─── PROVIDED RECORDS ───
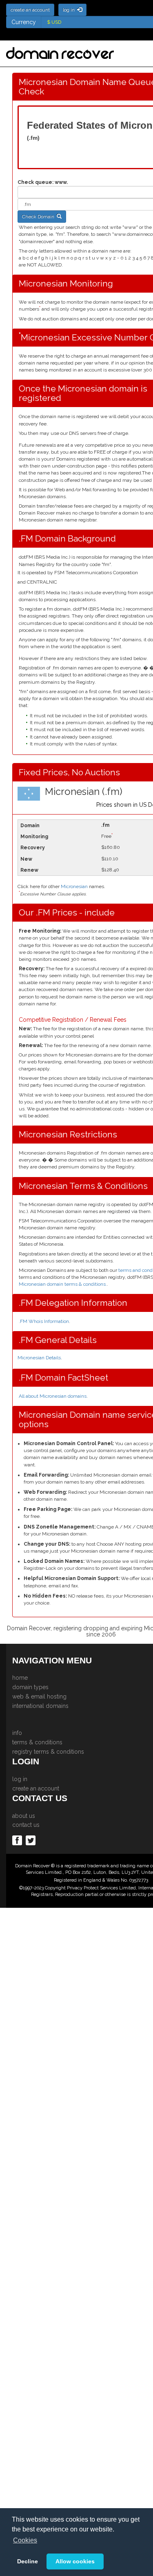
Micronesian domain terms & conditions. (63, 1284)
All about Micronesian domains (52, 1396)
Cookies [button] (25, 2540)
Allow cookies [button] (75, 2561)
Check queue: (35, 182)
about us (23, 1816)
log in (19, 1779)
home (20, 1677)
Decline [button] (27, 2561)
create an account (35, 1788)
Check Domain (39, 216)
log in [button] (70, 10)
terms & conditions (37, 1742)
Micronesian (74, 886)
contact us (26, 1825)
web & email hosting (39, 1696)
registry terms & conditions (48, 1751)
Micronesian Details (39, 1358)
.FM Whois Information (44, 1321)
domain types (30, 1687)
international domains (40, 1706)
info (17, 1733)
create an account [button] (30, 10)
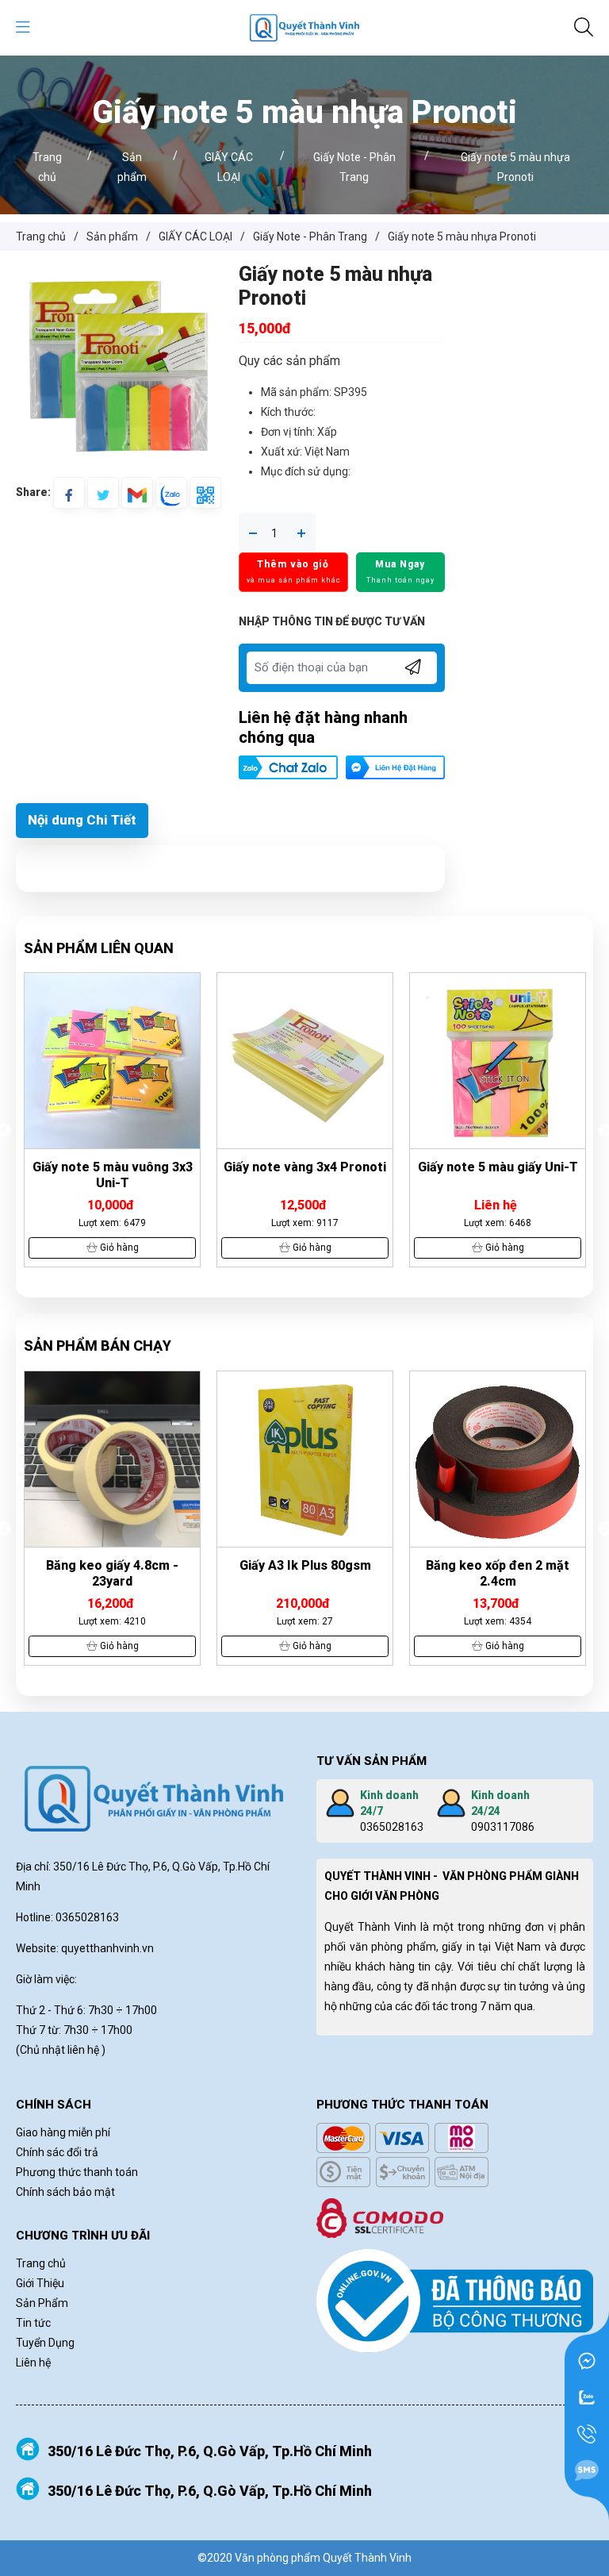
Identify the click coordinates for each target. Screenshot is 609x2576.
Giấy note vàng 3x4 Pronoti (112, 1167)
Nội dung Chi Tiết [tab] (82, 820)
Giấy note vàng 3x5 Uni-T (498, 1167)
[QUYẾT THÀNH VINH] (304, 27)
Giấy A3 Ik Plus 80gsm (112, 1565)
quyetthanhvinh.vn (107, 1948)
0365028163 (391, 1827)
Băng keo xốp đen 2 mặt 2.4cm (305, 1573)
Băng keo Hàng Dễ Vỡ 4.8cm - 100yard (498, 1573)
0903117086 (502, 1827)
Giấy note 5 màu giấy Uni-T (305, 1167)
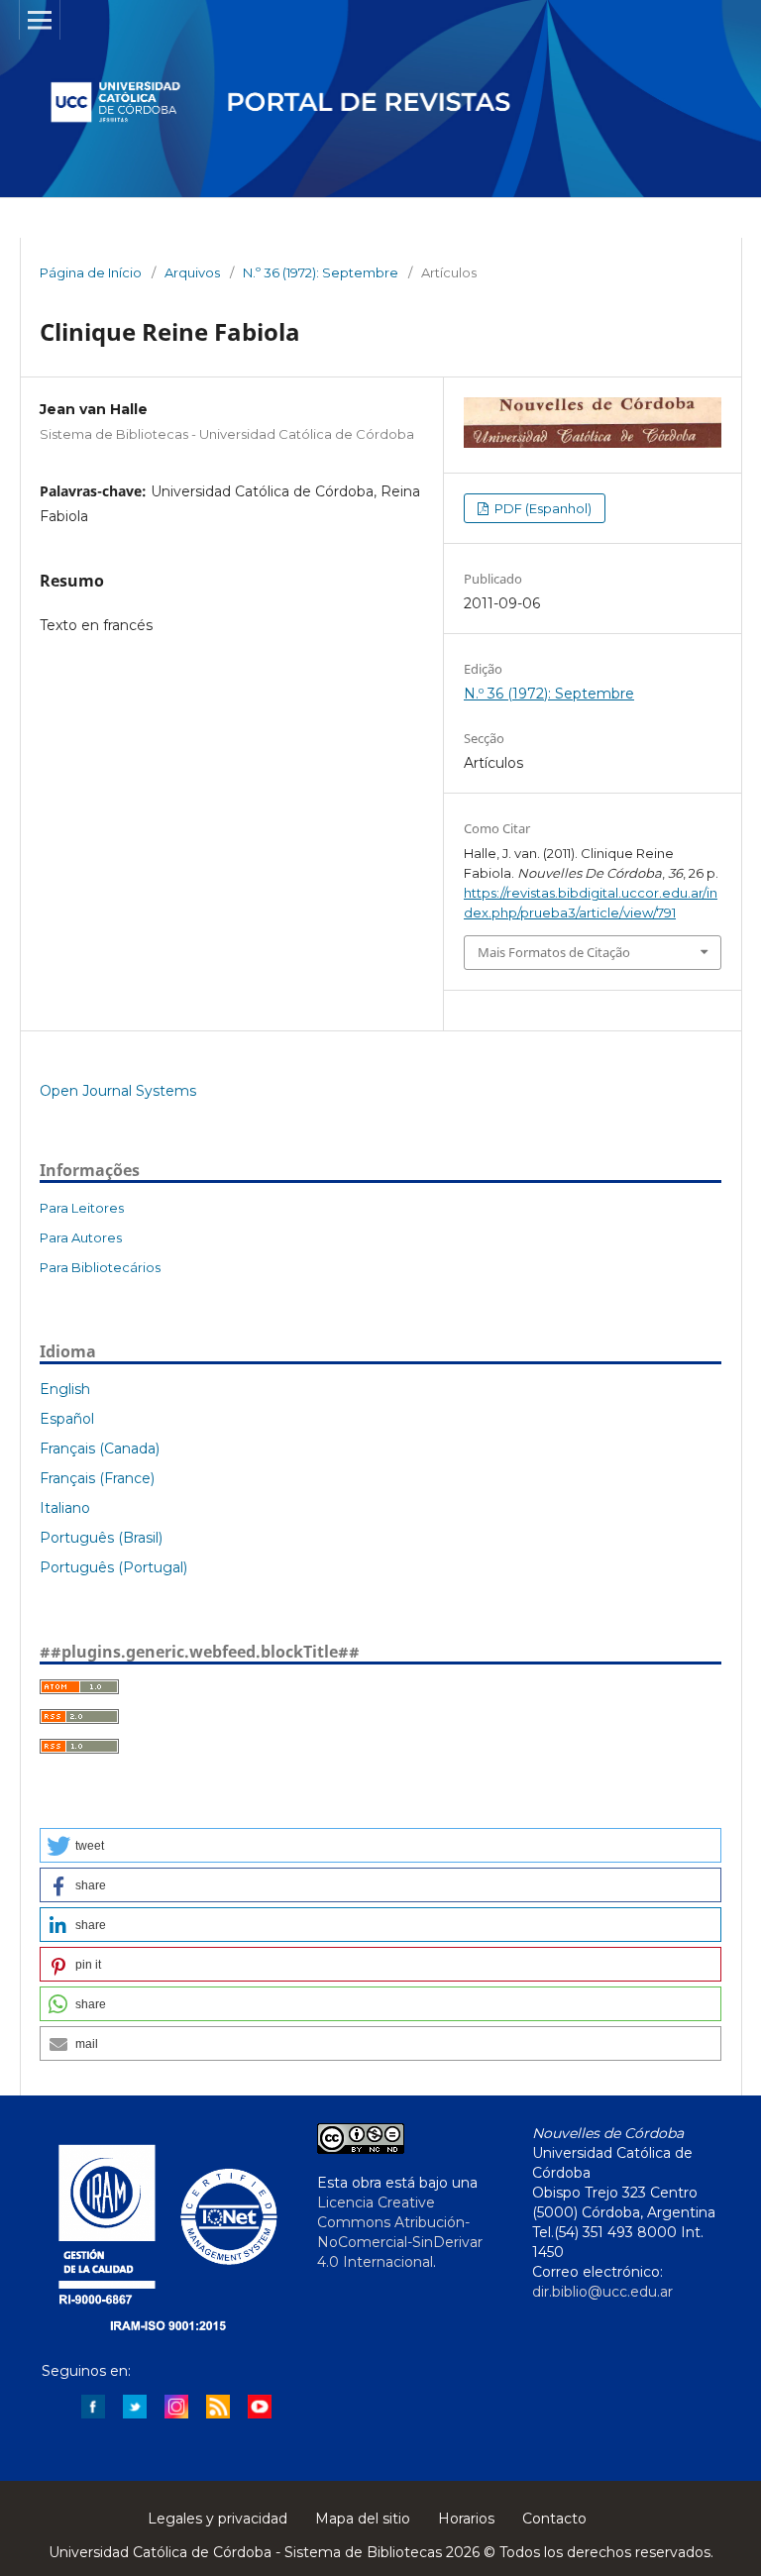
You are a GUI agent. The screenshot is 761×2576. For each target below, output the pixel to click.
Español (67, 1419)
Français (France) (97, 1478)
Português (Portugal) (113, 1567)
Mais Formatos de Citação (554, 952)
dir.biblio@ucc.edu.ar (602, 2292)
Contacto (554, 2518)
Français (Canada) (100, 1448)
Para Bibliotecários (100, 1267)
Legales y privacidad (217, 2518)
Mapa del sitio (362, 2518)
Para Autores (81, 1237)
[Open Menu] (39, 20)
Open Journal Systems (118, 1091)
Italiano (65, 1508)
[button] (380, 1845)
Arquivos (192, 272)
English (65, 1389)
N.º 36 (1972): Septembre (320, 272)
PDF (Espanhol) (541, 508)
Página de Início (91, 272)
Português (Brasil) (101, 1538)
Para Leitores (82, 1208)
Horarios (466, 2518)
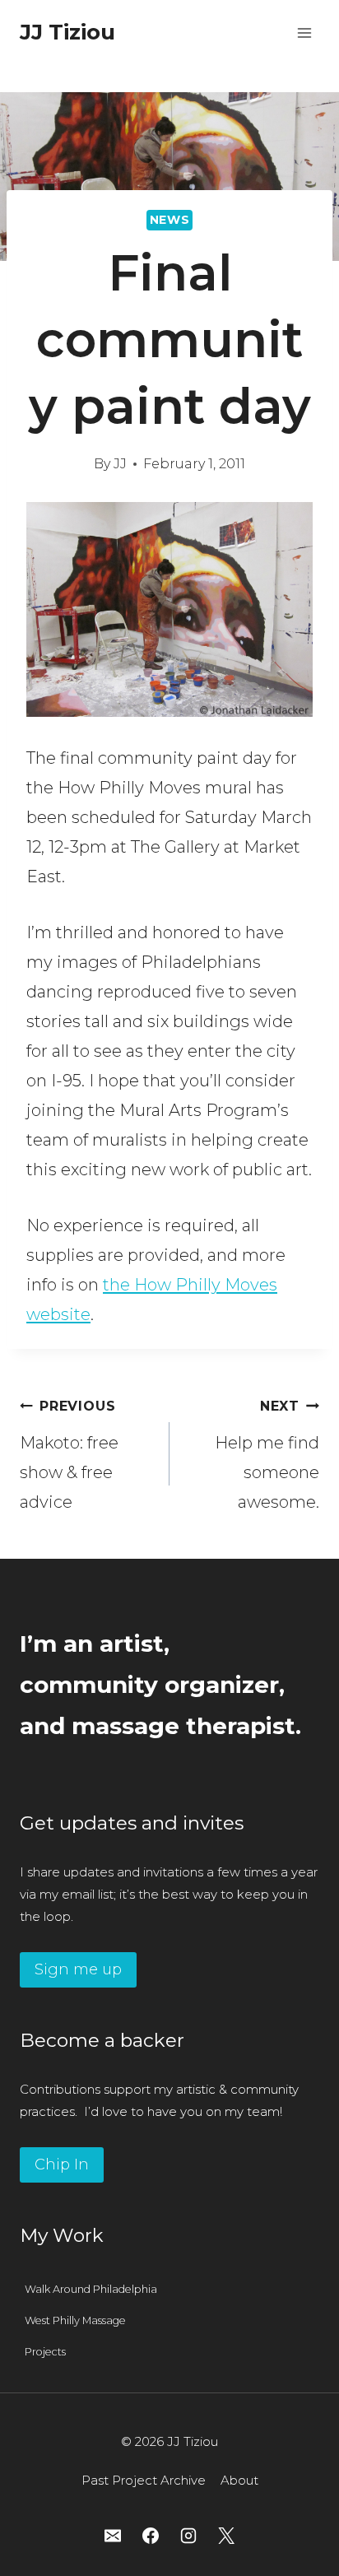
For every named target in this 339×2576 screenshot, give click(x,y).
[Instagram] (188, 2535)
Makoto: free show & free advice (69, 1455)
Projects (45, 2352)
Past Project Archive (143, 2480)
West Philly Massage (75, 2320)
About (239, 2480)
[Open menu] (304, 32)
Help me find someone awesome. (267, 1455)
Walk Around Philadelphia (91, 2289)
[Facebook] (150, 2535)
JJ (120, 464)
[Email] (112, 2535)
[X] (226, 2535)
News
───
WORK INSTRUCTION: Give every record again word for word, pictures excluded.

EXPECTED OUTPUT:
Micronesian domain terms & conditions. (63, 1284)
All about Micronesian domains (52, 1396)
Cookies [button] (25, 2540)
Allow cookies [button] (75, 2561)
Check queue: (35, 182)
about us (23, 1816)
log in (19, 1779)
home (20, 1677)
Decline [button] (27, 2561)
create an account (35, 1788)
Check Domain (39, 216)
log in [button] (70, 10)
terms & conditions (37, 1742)
Micronesian (74, 886)
contact us (26, 1825)
web & email hosting (39, 1696)
registry terms & conditions (48, 1751)
Micronesian Details (39, 1358)
.FM Whois Information (44, 1321)
domain types (30, 1687)
international domains (40, 1706)
info (17, 1733)
create an account [button] (30, 10)
Identify the click coordinates for each target. Screenshot is 609x2576.
Giấy note vàng 3x4 Pronoti (112, 1167)
Nội dung Chi Tiết [tab] (82, 820)
Giấy note vàng 3x5 Uni-T (498, 1167)
[QUYẾT THÀNH VINH] (304, 27)
Giấy A3 Ik Plus 80gsm (112, 1565)
quyetthanhvinh.vn (107, 1948)
0365028163 (391, 1827)
Băng keo xốp đen 2 mặt 2.4cm (305, 1573)
Băng keo Hàng Dễ Vỡ 4.8cm - 100yard (498, 1573)
0903117086 (502, 1827)
Giấy note 5 màu giấy Uni-T (305, 1167)
You are a GUI agent. The screenshot is 761×2576. For each target below, output the pixel to click.
Español (67, 1419)
Français (France) (97, 1478)
Português (Portugal) (113, 1567)
Mais Formatos de Citação (554, 952)
dir.biblio@ucc.edu.ar (602, 2292)
Contacto (554, 2518)
Français (Canada) (100, 1448)
Para Bibliotecários (100, 1267)
Legales y privacidad (217, 2518)
Mapa del sitio (362, 2518)
Para Autores (81, 1237)
[Open Menu] (39, 20)
Open Journal Systems (118, 1091)
Italiano (65, 1508)
[button] (380, 1845)
Arquivos (192, 272)
English (65, 1389)
N.º 36 (1972): Septembre (320, 272)
PDF (Espanhol) (541, 508)
Página de Início (91, 272)
Português (Brasil) (101, 1538)
Para Leitores (82, 1208)
Horarios (466, 2518)
For every named target in this 339×2576 screenshot, give click(x,y).
[Instagram] (188, 2535)
Makoto: free show & free advice (69, 1455)
Projects (45, 2352)
Past Project Archive (143, 2480)
West Philly Massage (75, 2320)
About (239, 2480)
[Open menu] (304, 32)
Help me find someone awesome. (267, 1455)
Walk Around Philadelphia (91, 2289)
[Facebook] (150, 2535)
JJ (120, 464)
[Email] (112, 2535)
[X] (226, 2535)
News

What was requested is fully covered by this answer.